_YOUR TASK_
Below are the records; pull every line that includes "height".

_DATA RECORDS_
+ + + + + + +

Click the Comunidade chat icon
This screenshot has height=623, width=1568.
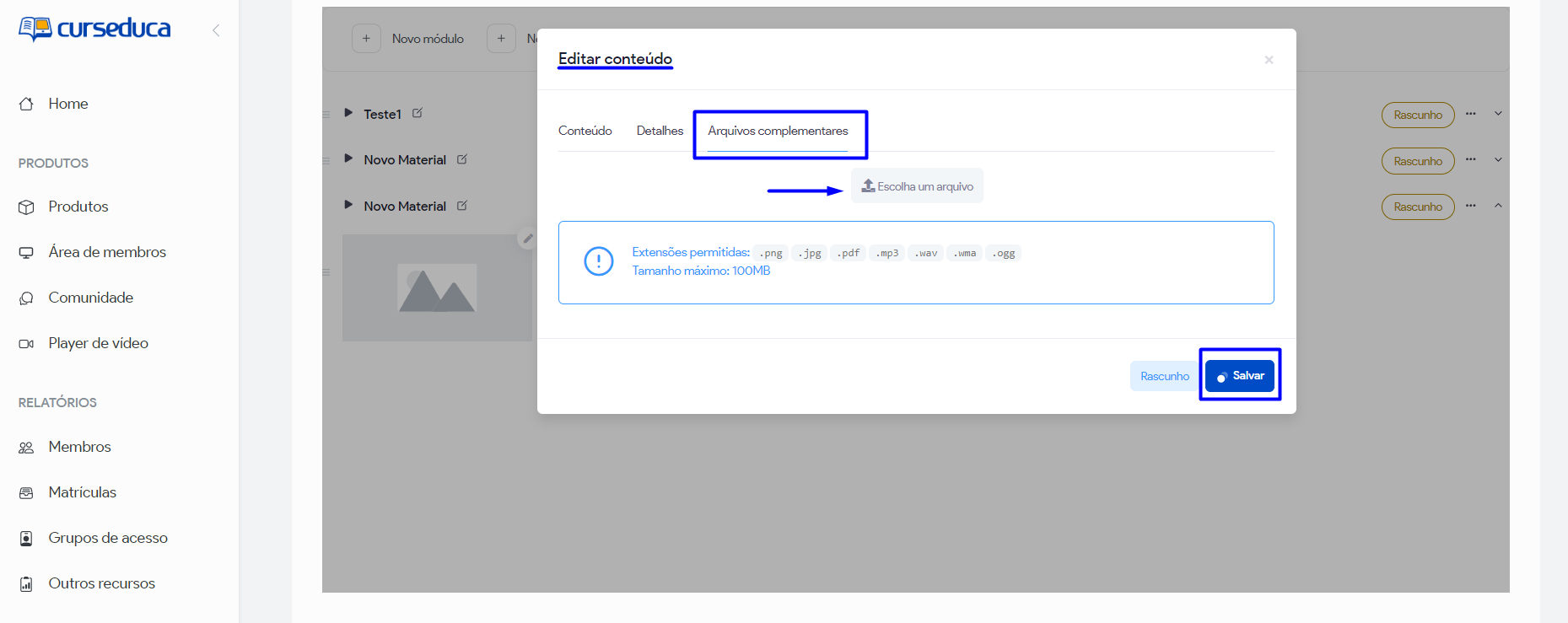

+ + + + + + +

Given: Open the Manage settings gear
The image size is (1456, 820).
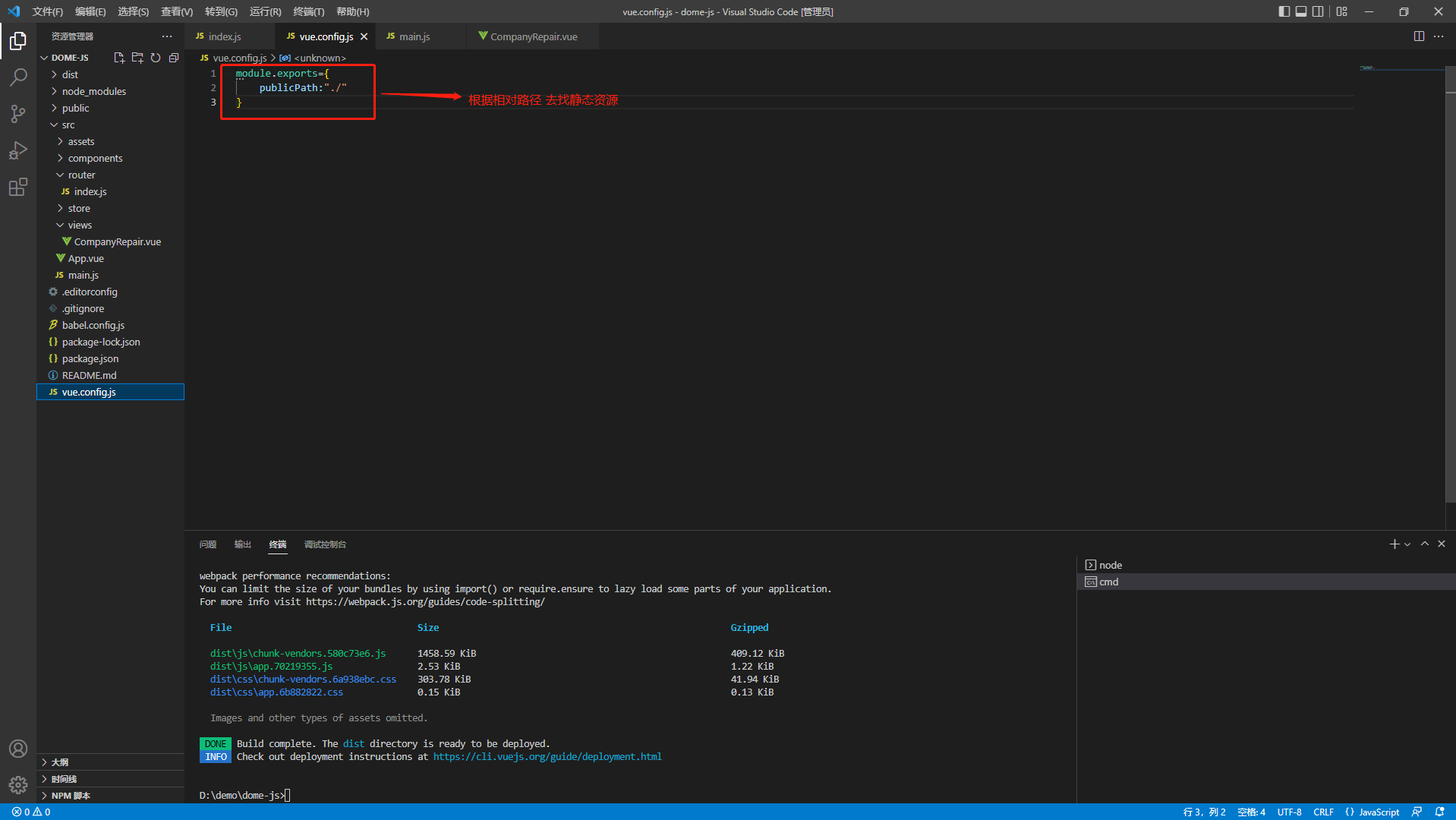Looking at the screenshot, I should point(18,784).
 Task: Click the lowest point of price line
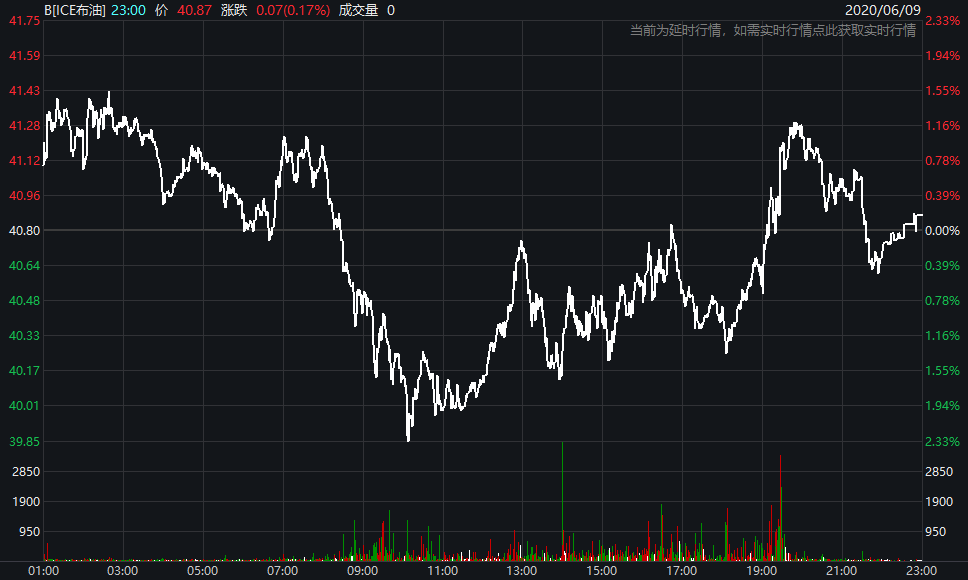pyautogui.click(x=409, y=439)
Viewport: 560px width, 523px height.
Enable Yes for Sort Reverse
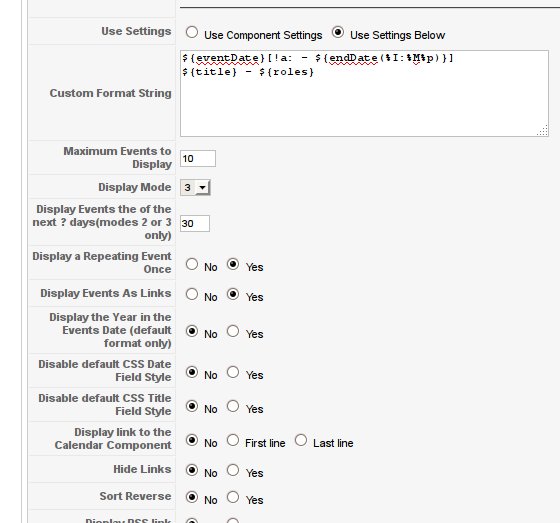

+ + + + + + +

_OUTPUT OF THE TASK_
This screenshot has height=623, width=1568.
Viewport: 560px width, 523px height.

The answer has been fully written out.